How to filter by elements in array field in JSON format?

Question

I have data set with one of the field containing array as below:

{ "name" : "James", "subjects" : [ "english", "french", "botany" ] },
{ "name" : "neo", "subjects" : [ "english", "physics" ] },
{ "name" : "john", "subjects" : [ "spanish", "mathematics" ] }

Now i want to filter using Dataset.filter function by passing Column object. I tried isin function of Column and array_contains function of functions but did not work.

Is there a way to create Column object that will filter the dataset where an array field contains one of the values?

What did you try exactly?
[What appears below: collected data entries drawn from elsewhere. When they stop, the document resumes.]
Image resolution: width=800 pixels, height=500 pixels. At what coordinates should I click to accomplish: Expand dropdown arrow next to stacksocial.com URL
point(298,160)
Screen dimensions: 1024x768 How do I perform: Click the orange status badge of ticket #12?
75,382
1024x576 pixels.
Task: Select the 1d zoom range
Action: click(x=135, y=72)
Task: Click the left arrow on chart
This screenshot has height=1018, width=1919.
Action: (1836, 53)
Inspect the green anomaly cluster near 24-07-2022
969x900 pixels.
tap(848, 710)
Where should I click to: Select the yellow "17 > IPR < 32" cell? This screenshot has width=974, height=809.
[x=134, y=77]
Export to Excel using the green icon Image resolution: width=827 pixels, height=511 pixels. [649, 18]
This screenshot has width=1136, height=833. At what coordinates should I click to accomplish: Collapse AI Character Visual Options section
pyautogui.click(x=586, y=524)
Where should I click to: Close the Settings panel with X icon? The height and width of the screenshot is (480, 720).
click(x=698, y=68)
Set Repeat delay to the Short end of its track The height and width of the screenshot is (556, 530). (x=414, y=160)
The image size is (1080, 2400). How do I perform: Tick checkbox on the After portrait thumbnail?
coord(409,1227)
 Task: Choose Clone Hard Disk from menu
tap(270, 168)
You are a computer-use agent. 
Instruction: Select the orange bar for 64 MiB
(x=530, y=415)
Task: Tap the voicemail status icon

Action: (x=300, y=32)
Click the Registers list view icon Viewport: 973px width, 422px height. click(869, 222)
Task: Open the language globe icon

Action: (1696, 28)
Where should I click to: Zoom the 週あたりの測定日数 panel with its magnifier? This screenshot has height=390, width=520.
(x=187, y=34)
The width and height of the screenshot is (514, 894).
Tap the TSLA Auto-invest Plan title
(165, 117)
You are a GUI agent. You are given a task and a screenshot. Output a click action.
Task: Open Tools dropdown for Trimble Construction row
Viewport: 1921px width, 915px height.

Why do you want to use a Column-based expression? — Jacek Laskowski
– Jacek Laskowski, Commented Apr 30, 2017 at 15:48

Vidya · Accepted Answer · 2017-04-30 14:21:01Z

4

There are multiple ways to do this--once you've imported Encoders implicitly:

import sparkSession.implicits._

First, you can turn your DataFrame, which is a DataSet[Row], into a strongly typed DataSet[Student], which allows you to use familiar (at least if you know Scala) Scala idioms:

case class Student(name: String, subjects: Seq[String])

sparkSession.read.json("my.json")
    .as[Student]
    .filter(_.subjects.contains("english"))

You can also use a pure-Column based approach in your DataFrame with array_contains from the helpful Spark functions library:

sparkSession.read.json("my.json").filter(array_contains($"subjects", "english"))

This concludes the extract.